При этих словах Энджелин взяла Генри за руку, и он не отдернул руки.
– Папа, ты всегда был моим героем. Что бы ты ни делал, как бы ни поступал, это не влияло на мою любовь к тебе. А вспомни, ведь и мама, и Роберт не отвернулись от тебя, не перестали любить даже тогда, когда ты проиграл в карты все наши деньги, включая и те, которые мама приберегла, чтобы Роберт смог учиться в колледже на Севере…
Генри удрученно повесил голову, однако попытался все же возразить.
– Просто я не хотел, чтобы мой сын учился в колледже этих проклятых янки!
Столь неожиданная попытка оправдания вызвала у Энджелин лишь улыбку.
– Папа, ты забыл, что это произошло задолго до войны с янки!
– А я уже тогда знал, что такая война когда-нибудь разразится, – упрямо гнул свое Генри.
– Ну, папа! – пытаясь сохранить остатки терпения, воззвала к отцу Энджелин. – А то, как ты заложил Скотткрофт, потому что тебе вздумалось купить дорогого рысака, который тебе приглянулся, ты, конечно, уже забыл?
На этот раз Генри, оправдываясь, чувствовал себя гораздо увереннее.

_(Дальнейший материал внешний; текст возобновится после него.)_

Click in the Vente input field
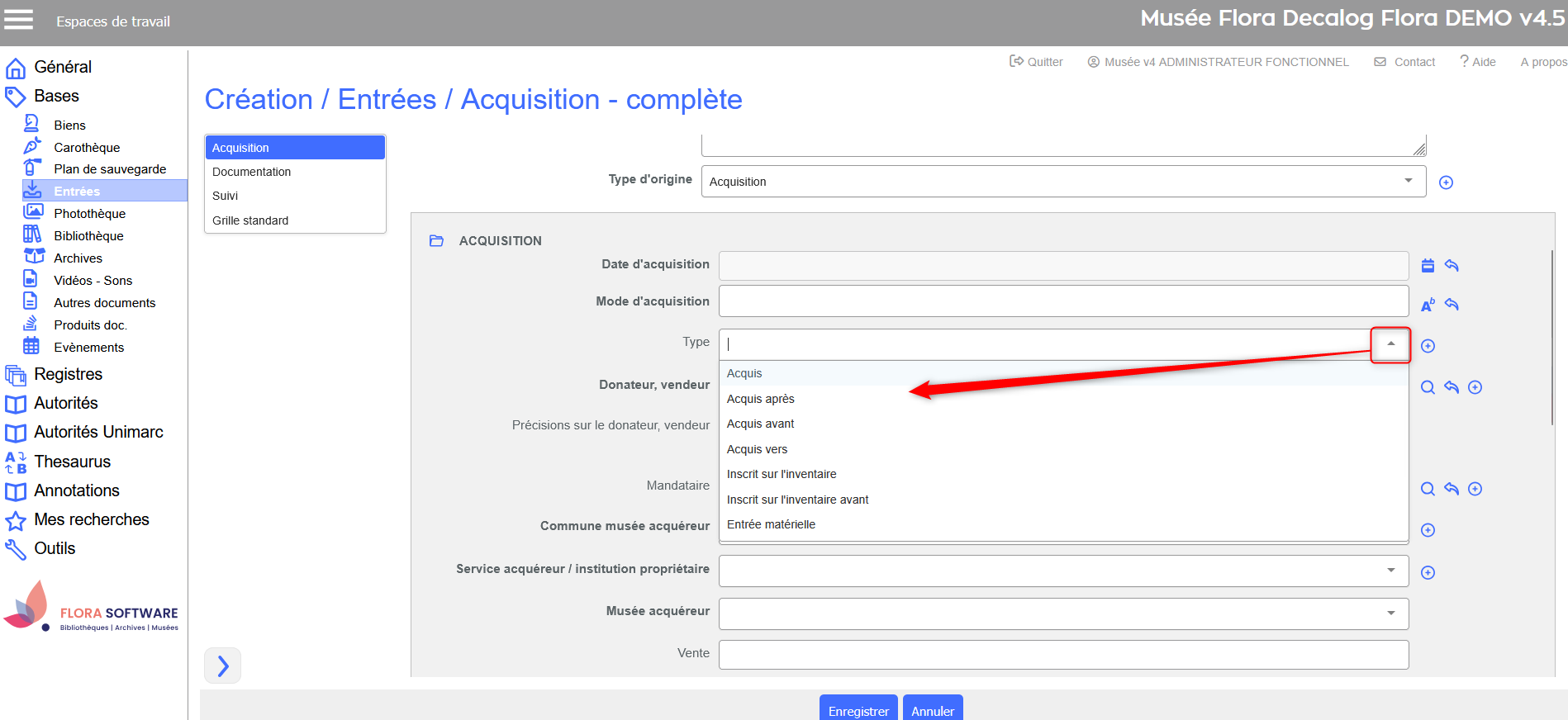The height and width of the screenshot is (720, 1568). (1062, 654)
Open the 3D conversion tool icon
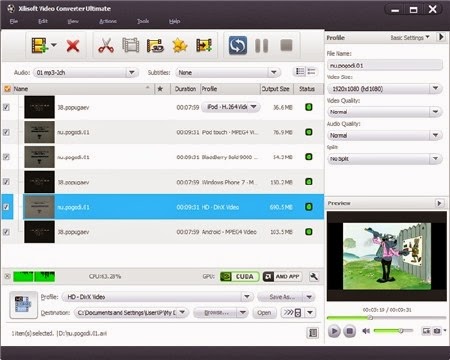 click(155, 46)
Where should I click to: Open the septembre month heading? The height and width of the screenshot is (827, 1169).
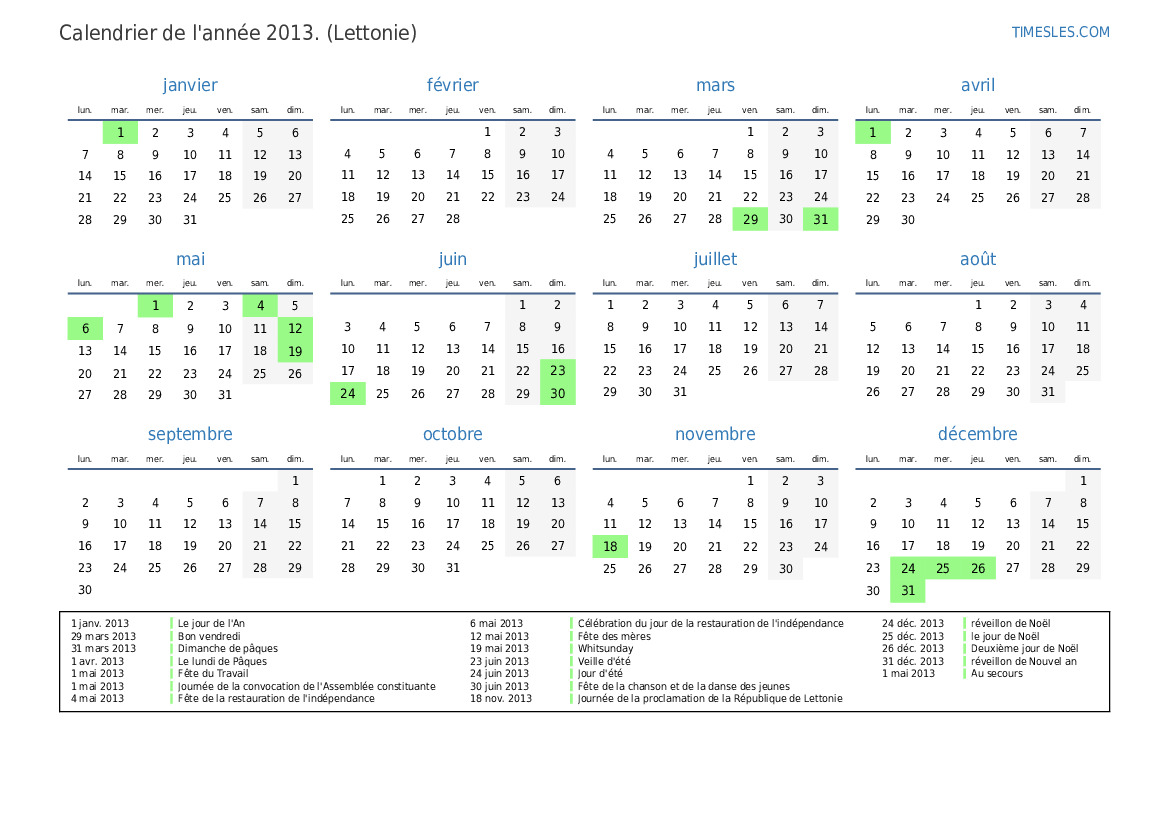(x=190, y=434)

– А не ты ли сама потом без памяти влюбилась в этого жеребенка?
– Да, папа, все это так, но все же мы не могли тогда позволить себе столь дорогую покупку. Она нанесла нам непоправимый ущерб, от которого мы так до конца и не оправились. А потом дела пошли еще хуже – как только Король подрос и смог участвовать в скачках, ты принялся проигрывать его призы. И при этом мама не стала любить тебя меньше, не так ли?
– По-твоему выходит, дочка, что мы потеряли Скотткрофт из-за моих причуд. Этак, сдается мне, ты договоришься до того, что и война началась из-за меня!
Энджелин глубоко вздохнула. Теперь предстояло сказать отцу самое важное, для чего, собственно, она и затеяла весь разговор.
– Нет, папа, я просто пытаюсь убедить тебя, что мы не перестаем любить дорогого нам человека оттого только, что ему свойственны какие-то недостатки.
Генри улыбнулся, и в этой улыбке проскользнуло присущее ему лукавство.